Editorial: Buying into the big league
- 14 April, 2004 12:16
Shortly after announcing a significant win with chemical company, Orica, at the start of the year, managing director of Kaz Technology Services, Andrew Richardson, told ARN that potential customers were starting to see the company’s selective sourcing value proposition. The services company has won a steady stream of sizeable deals since its performance has obviously turned a few heads. Telstra chief Ziggy Switkowski’s must have been among them given the announcement that the telco is whipping out its chequebook again to purchase Kaz.
Whether the $333 million price tag represents good value for money or not will only become clear further down the track. But what is mmediately apparent is that the Telstra balance sheet will give Kaz the clout to go after real heavyweight services contracts, something co-founder and CEO, Peter Kazacos, has made no secret of wanting to do for a while now.

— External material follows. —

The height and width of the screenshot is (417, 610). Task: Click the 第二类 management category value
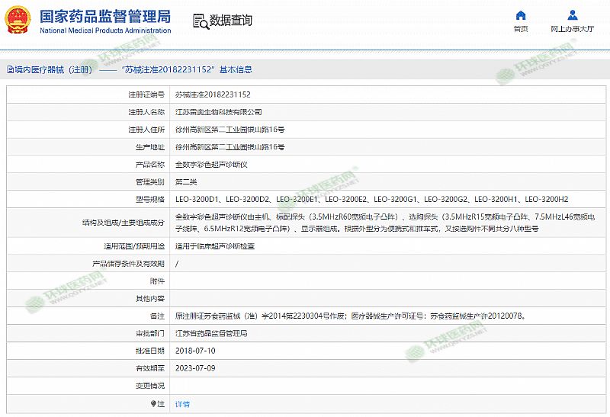(186, 181)

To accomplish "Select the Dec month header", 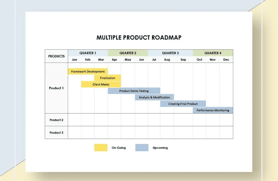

According to Telstra figures, the combined services of Kaz and the telco will be a billion-dollar business — leapfrogging Fujitsu into sixth place in the local market (they are currently ninth and eighth, respectively). Telstra’s numbers suggest multinational heavyweights CSC, Unisys and EDS are within touching distance — all are estimated to have annual ICT services revenues of less than $1.5 billion in the Australian market – but HP and market leader IBM Global Services retain a big lead at about the $3 billion mark.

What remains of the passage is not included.